From your own link:flynfrog wrote:Max theoretical energy storage.
http://www.pa.msu.edu/cmp/csc/eprint/DT225.pdf (this is your carbon Nanotube battery)
I was looking for a better reference buts its surprising difficult to fine references for physics principals.
So please explain a bit further what are you talking about with the max theoretical energy storage, because if your own link provide info about a battery that can storage 10 times the energy of current LiIon batteries I really can´t get what´s the problem.Among all calculated systems, the Li/F2 battery processes the highest energy density and the Li/O2 battery ranks as the second highest, theoretically about ten times higher than current Li-ion batteries
There´s a limit, ok, but we only need 2-3 times current capacity (more will be better for lighter batteries and cars, but with 3 times will be enough to surpass ICE range), if it´s theoretically possible up to 10 times, what´s the problem?

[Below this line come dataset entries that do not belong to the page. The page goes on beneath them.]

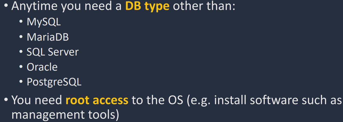Click the text 'management tools)'
Screen dimensions: 343x122
(65, 115)
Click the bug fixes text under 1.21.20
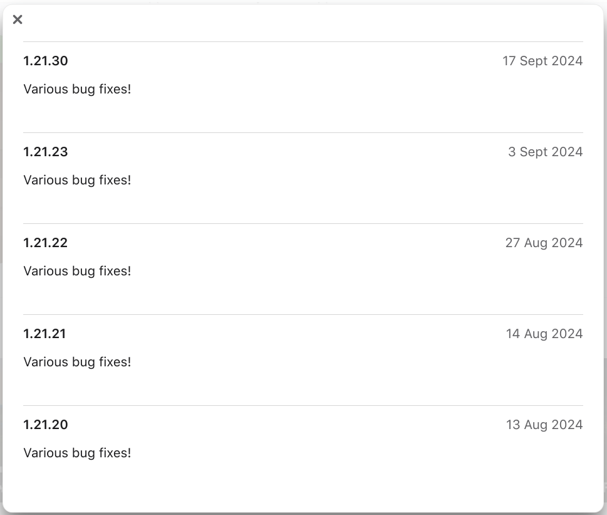607x515 pixels. click(77, 453)
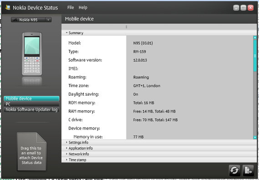
Task: Click the scrollbar down arrow in Summary
Action: tap(255, 137)
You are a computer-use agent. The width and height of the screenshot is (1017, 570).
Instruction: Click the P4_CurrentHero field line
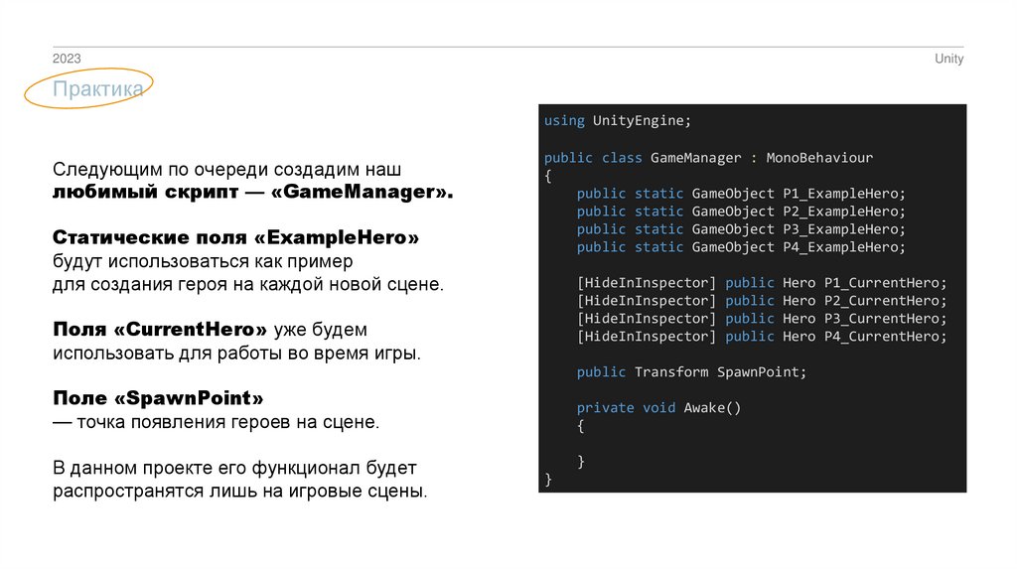click(762, 337)
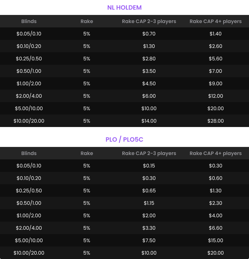Click the $2.80 rake cap amount
This screenshot has width=249, height=259.
click(x=149, y=59)
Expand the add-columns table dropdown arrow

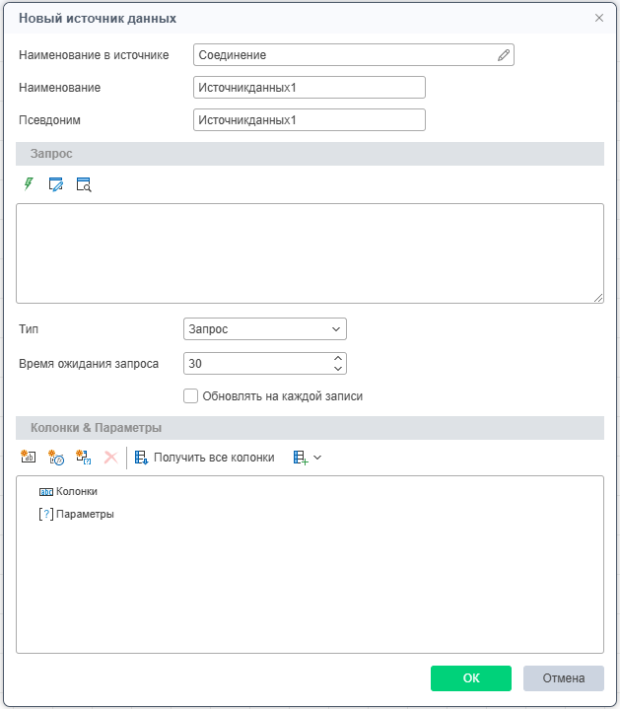(x=317, y=458)
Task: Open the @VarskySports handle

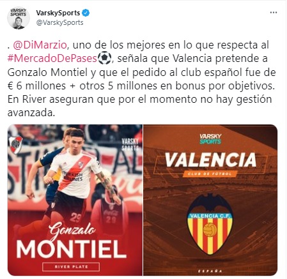Action: [59, 22]
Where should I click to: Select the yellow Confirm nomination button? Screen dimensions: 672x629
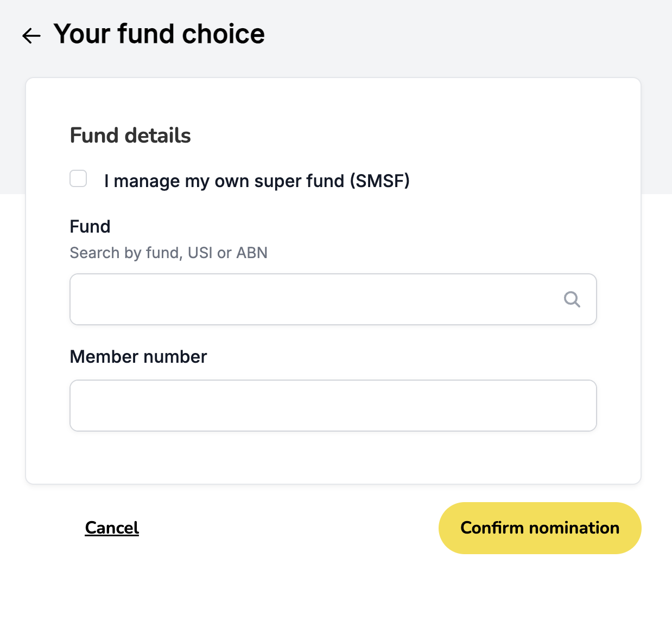coord(540,528)
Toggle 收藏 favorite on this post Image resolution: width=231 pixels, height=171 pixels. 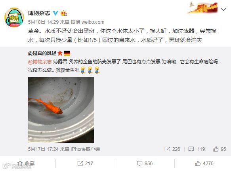[26, 163]
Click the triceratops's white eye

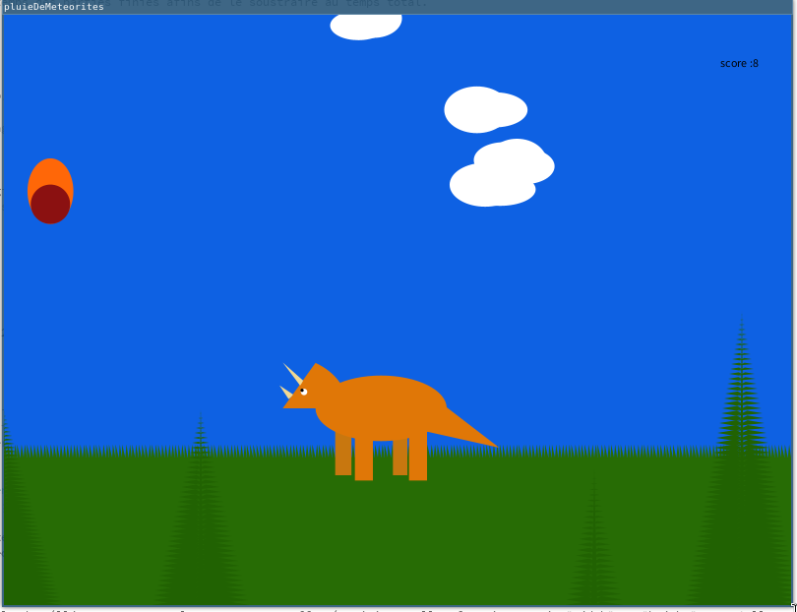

Maybe with past chemistries, but how do you know that will remain true with future ones?flynfrog wrote:5-8%
http://pubs.rsc.org/en/Content/ArticleL ... c0ee00777c don't have a non pay version but you can see the trend from the graphs below and it is not depended on chemistry.
http://qph.is.quoracdn.net/main-qimg-27 ... _webp=true
http://qph.is.quoracdn.net/main-qimg-e6 ... _webp=true
LiS batteries supposedly will double energy density of LiIon, that would mean a huge step forward. LiO batteries will do the same again, doubling LiS batteries energy density.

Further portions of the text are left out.